Fulacht fia, Ballynatona, Co. Cork
Co. Cork |
Settlement Sites
In a field in Ballynatona, roughly ten metres from the bank of a stream, a low crescent of scorched earth and burnt stone sits quietly in the pasture.
It measures about eight metres in length, with an opening some three metres wide, and it belongs to a class of monument that has turned up in the thousands across Ireland: the fulacht fia. The name, roughly translated, refers to an ancient outdoor cooking place, and the characteristic horseshoe shape comes from the gradual accumulation of fire-cracked stone discarded after repeated heating. The working principle was simple enough; stones were heated in a fire, then dropped into a water-filled trough to bring it to boiling point, which could then be used for cooking meat or, as some researchers have argued, for other purposes including textile preparation or even bathing.

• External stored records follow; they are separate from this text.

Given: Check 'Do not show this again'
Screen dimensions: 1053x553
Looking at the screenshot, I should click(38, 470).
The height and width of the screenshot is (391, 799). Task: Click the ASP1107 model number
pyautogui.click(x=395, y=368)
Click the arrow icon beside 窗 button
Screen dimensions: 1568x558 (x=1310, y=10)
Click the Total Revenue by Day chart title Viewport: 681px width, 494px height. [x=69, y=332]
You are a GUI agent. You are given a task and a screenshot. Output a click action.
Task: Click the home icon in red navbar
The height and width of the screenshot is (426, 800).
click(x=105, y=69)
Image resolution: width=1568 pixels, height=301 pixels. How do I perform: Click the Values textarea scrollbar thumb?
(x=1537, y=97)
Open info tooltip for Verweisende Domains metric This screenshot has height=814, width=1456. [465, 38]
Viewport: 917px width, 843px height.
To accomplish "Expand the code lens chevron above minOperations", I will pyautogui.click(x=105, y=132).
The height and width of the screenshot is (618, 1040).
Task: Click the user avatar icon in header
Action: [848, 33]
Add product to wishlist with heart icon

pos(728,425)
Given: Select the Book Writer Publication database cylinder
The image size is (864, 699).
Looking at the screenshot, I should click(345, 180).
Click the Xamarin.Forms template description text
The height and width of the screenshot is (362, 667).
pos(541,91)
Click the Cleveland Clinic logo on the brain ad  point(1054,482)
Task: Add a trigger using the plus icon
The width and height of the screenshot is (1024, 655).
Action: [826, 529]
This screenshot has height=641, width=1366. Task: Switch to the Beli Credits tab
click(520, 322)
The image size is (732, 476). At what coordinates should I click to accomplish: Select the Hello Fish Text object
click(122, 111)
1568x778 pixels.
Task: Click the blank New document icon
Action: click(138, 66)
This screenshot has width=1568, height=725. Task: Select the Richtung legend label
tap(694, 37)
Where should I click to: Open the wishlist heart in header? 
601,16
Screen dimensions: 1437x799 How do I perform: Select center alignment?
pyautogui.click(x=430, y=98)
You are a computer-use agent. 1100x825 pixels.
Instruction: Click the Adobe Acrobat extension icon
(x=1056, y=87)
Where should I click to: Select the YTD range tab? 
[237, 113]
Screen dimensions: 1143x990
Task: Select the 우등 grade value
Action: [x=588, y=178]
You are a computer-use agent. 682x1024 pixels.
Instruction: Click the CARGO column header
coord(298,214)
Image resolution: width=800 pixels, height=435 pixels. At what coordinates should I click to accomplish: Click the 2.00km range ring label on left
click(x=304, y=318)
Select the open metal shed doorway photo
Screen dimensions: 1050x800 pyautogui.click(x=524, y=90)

The proximity to a stream is entirely typical. Water was the essential ingredient, and fulachtaí fia are almost always found close to a reliable source of it. Most examples in Ireland date from the Bronze Age, roughly 1500 to 500 BC, though some sites have yielded dates extending into the early medieval period. The mound at Ballynatona is the physical residue of that repeated process, burnt stone piled up over many uses until it formed the low, rounded shape that survives today. Across County Cork and the wider Munster region, these monuments occur in remarkable density, suggesting that whatever activity took place at them was a regular and probably communal part of daily or seasonal life rather than something occasional or ceremonial.